10 Top Tips to Encourage Creativity in Children
1. Take them outside to wonder at the magic of the natural world: collect leaves and make rubbings, make a nature mandala, build a construction from sticks, make a pebble balancing tower, draw in the sand, make a sandcastle, press some dried flowers in a book, collect insect shells and draw them, make paint out of crushed rocks & water, make nature crowns.
2. Present them with exciting new, messy or unusual art materials: paint with shaving foam on the bathroom tiles, make a tape "drawing" on the floor or wall, use "loose parts" to make manadalas or build towers, make a "cardboard playground" from leftover boxes, make paint from colourful foods such as red cabbage, cumin & spirulina, play with vinegar, baking soda & watercolours, make costumes out of big paper bags (pictured).
3. Don't just recycle, ask - what can we make from this? We love, love, love making art works from recyclables at Little Ginger Studio! Got a plastic bottle, some boxes and some tape? Build yourself a rocket! (pictured) Recyclables lend themselves to all sorts of making: Old socks become sock puppets, turn takeaway containers into turtles, cardboard rolls into fish, make cardboard box robots etc.
4. Show them what other artists have created - visit a gallery, read an art book, look at other children's art online, visit your local library, visit a book shop, collect picture books of your favourite illustrators. We often use children's literature as inspiration for our programs at the studio and I love collecting quality picture books for this reason. It's a cheap way to get an art fix!
5. Collect interesting objects to use as stimuli - leaves, feathers, shells, interesting stones, bottle tops, gumnuts, seedpods, ribbons, buttons, driftwood, coins, flowers, paperbark, pinecones etc - anything can spark a child's imagination and act as a drawing or art-making prompt.
6. Give them the skills step by step BUT then set them free to innovate! At our art studio we love to teach kids the technical skills around how to use different art materials, but more importantly, we love to then let them find their own creative paths.
7. Provide a safe but stimulating place to create! Set up a corner in your home where your child is allowed to create. It doesn't have to be fancy - a small desk and chair with some basic art materials, recyclables and perhaps a pinboard for display purposes will do. Provide papers, markers, coloured pencils, glue stick, PVA, scissors, crafts & recyclable materials such as: cardboard rolls, bottle tops, pipecleaners, feathers, pom-poms, sequins, scraps of material, yarn etc. Don't forget a table cloth to keep your table clean and don't worry, your child will know what to do. (kids really are innately creative, give them materials and they will "make")
8. Emphasis that there is no wrong or right way to create: celebrate your child's creative output and stear clear of pre-conceived ideas of "good" art.
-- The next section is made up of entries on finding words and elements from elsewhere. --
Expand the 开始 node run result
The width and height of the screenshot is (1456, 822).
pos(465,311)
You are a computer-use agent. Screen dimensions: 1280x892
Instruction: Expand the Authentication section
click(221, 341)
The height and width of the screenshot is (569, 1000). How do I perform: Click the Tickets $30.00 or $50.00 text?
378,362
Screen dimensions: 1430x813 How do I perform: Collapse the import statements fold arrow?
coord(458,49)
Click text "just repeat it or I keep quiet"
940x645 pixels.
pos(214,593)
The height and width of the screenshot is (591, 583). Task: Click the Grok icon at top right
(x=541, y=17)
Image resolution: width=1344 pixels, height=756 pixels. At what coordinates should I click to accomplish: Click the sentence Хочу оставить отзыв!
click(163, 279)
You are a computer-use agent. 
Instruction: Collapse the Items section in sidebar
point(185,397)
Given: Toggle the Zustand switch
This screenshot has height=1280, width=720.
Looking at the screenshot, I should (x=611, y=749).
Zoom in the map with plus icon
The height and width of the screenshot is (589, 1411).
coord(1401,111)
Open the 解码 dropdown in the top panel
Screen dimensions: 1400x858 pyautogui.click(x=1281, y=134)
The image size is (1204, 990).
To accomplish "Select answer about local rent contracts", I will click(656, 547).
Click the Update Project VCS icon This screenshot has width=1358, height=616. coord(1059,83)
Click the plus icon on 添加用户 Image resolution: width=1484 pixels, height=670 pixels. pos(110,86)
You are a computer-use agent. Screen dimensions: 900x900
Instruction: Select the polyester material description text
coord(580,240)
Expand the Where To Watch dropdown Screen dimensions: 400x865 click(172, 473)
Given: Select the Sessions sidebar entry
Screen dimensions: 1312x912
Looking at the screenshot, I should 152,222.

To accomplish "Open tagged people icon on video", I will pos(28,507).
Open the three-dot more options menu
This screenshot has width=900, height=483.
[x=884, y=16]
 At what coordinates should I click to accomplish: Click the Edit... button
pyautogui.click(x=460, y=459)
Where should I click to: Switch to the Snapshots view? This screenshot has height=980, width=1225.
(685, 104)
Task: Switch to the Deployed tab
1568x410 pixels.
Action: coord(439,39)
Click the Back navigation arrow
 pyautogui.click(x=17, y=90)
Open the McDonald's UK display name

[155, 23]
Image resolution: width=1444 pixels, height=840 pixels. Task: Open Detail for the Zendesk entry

Over-emphasis on creating "realistic" drawings is a negative influence on children's creativity. As I like to say to my students: "You're not a camera. We're not taking a photo, but expressing ourselves!"
9. Celebrate individuality - we might start at the same place, but our art is all different. Everyone's work is different. Everyone's work is valuable.
10. Encourage and applaud your child's problem solving skills: build a structure out of sticks, make home-made toys - pom-pom launchers, balloon-powered cars, flying machines, build a marble run, a popstick bridge for toy cars, make a paper costume, a hat, cardboard shoes, do some tie-dying, make paper. Problem-solving skills are art-making skills: How will my structure balance? How will it move? How do I attach two materials together? How do I mould this material to get a result?
Why encourage creativity? My very favourite unattributed quote is that "Art-making makes children powerful." It really does show them that they are capable beings. Creativity is very much the spark that drives innovation, is a way of finding solutions to complex problems and most importantly, it's fun!